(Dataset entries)
_ _ _ _ _ _ _

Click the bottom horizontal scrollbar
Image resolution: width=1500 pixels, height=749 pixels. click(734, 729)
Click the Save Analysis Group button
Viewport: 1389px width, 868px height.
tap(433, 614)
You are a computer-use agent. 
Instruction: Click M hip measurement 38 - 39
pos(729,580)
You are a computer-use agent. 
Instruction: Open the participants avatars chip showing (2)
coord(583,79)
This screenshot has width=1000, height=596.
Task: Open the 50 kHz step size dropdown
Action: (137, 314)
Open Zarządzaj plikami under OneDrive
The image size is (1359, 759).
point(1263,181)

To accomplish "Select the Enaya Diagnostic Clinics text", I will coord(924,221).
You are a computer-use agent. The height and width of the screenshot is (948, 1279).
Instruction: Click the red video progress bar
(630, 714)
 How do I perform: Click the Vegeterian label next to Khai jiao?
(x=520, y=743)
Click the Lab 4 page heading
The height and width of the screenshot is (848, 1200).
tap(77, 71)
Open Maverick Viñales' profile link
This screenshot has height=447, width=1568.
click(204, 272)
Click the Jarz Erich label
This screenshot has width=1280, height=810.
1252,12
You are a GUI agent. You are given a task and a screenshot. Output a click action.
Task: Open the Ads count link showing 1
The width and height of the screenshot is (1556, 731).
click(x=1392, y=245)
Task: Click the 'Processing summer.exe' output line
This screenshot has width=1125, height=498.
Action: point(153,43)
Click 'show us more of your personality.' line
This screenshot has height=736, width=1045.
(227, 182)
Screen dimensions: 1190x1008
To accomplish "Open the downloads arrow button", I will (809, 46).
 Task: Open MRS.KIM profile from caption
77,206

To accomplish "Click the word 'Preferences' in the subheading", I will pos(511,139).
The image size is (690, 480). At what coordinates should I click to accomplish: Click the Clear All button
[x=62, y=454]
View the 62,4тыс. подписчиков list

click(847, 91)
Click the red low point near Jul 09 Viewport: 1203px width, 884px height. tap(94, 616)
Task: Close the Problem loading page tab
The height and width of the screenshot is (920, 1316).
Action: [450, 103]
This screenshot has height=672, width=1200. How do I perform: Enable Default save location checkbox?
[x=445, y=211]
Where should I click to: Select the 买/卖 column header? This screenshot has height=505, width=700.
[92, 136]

_ _ _ _ _ _ _

» **Assigned task**
Show a copy of each line from the data that includes the word "will".

» **Exercise response**
To accomplish "Select the Enaya Diagnostic Clinics text", I will coord(924,221).
To accomplish "Open the downloads arrow button", I will (809, 46).
To accomplish "Click the word 'Preferences' in the subheading", I will pos(511,139).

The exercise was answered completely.